A new report on the future of Indian Point Energy Center commissioned by the Business Council of Westchester warns the plant’s closure could result in more than 3,000 jobs lost and more than $11.5 billion in lost economic output in the downstate region over a 20-year period.
The report, authored by Howard J. Axelrod, president of Albany-based consulting firm Energy Strategies Inc., also concludes that electricity rates would increase by 6.3 percent should Indian Point be replaced by an equivalent amount of natural-gas generation, which he said would result in consumers paying $374 million more in electricity costs annually.
The Buchanan nuclear power plant, owned by Entergy Corp., has been the subject of much discussion after the New York Independent System Operator (NYISO) and the New York State Energy Planning Board issued reports earlier this month that disagreed over whether the state could meet peak capacity requirements without Indian Point.

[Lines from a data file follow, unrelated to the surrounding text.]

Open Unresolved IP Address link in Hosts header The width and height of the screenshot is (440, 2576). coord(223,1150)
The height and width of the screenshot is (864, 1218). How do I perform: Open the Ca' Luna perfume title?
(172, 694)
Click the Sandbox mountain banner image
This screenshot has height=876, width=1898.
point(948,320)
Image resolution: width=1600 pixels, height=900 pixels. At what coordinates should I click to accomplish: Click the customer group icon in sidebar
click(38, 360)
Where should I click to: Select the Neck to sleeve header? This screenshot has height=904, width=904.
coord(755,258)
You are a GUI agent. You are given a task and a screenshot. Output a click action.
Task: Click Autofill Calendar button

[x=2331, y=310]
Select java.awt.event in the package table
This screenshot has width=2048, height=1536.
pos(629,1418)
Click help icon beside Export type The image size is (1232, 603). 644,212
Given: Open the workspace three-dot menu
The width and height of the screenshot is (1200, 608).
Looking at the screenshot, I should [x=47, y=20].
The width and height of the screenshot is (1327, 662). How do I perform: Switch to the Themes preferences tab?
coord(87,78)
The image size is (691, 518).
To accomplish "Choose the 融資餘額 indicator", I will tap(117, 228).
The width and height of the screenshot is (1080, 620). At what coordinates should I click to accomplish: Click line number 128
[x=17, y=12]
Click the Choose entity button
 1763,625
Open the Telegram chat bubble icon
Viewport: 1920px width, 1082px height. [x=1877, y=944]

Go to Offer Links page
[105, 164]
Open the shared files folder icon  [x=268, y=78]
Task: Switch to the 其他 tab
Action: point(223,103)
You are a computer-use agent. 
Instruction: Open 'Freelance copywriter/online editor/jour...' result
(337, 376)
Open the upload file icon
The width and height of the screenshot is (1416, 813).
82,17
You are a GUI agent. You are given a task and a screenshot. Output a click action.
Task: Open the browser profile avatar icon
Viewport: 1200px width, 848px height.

Entergy has applied for license renewals for the plant’s two nuclear reactors with the U.S. Nuclear Regulatory Commission, with the current licenses expiring in 2013 and 2015.
Axelrod discussed the report at a Sept. 7 panel discussion held at the Hilton Westchester in Rye Brook, and sponsored by the Business Council and the Westchester Business Alliance, which includes the Building and Realty Institute, the Construction Industry Council, and the Hudson Gateway Association of Realtors.
Entergy is a member of the Business Council, but Axelrod said the company had no role in the drafting of the report, with the exception of providing employment and salary figures.
“Without Indian Point, our reliability will be seriously impacted,” Axelrod said, noting that no new generators or transmission lines are currently under construction in the Hudson Valley.
The probability for “significant electrical outages” could increase by 280 percent by 2020 without Indian Point, the report states.
Axelrod himself penned a similar report on the future of Indian Point four years ago. In the time since, “nothing has been done” that could serve to replace the 2,065 megawatts generated at Indian Point, he said.
Moreover, he said, there is little incentive for developers to submit proposals for new generators or transmission lines with the plant’s future yet to be determined.
“Who’s going to invest now … until we know for certain whether it’s going to operate or not,” he said.
The only certainty, he said, is that more than 3,000 jobs would be lost if the plant were to close.
Entergy has 1,200 full-time employees at Indian Point, in addition to about 200 contractors who work at the site on a daily basis.
Additionally, Axelrod said thousands of jobs in the surrounding areas depend on Indian Point.
The report also notes that Entergy pays roughly $75 million a year in property taxes and related fees to the state, in addition to contributing about $2 million annually to local charities.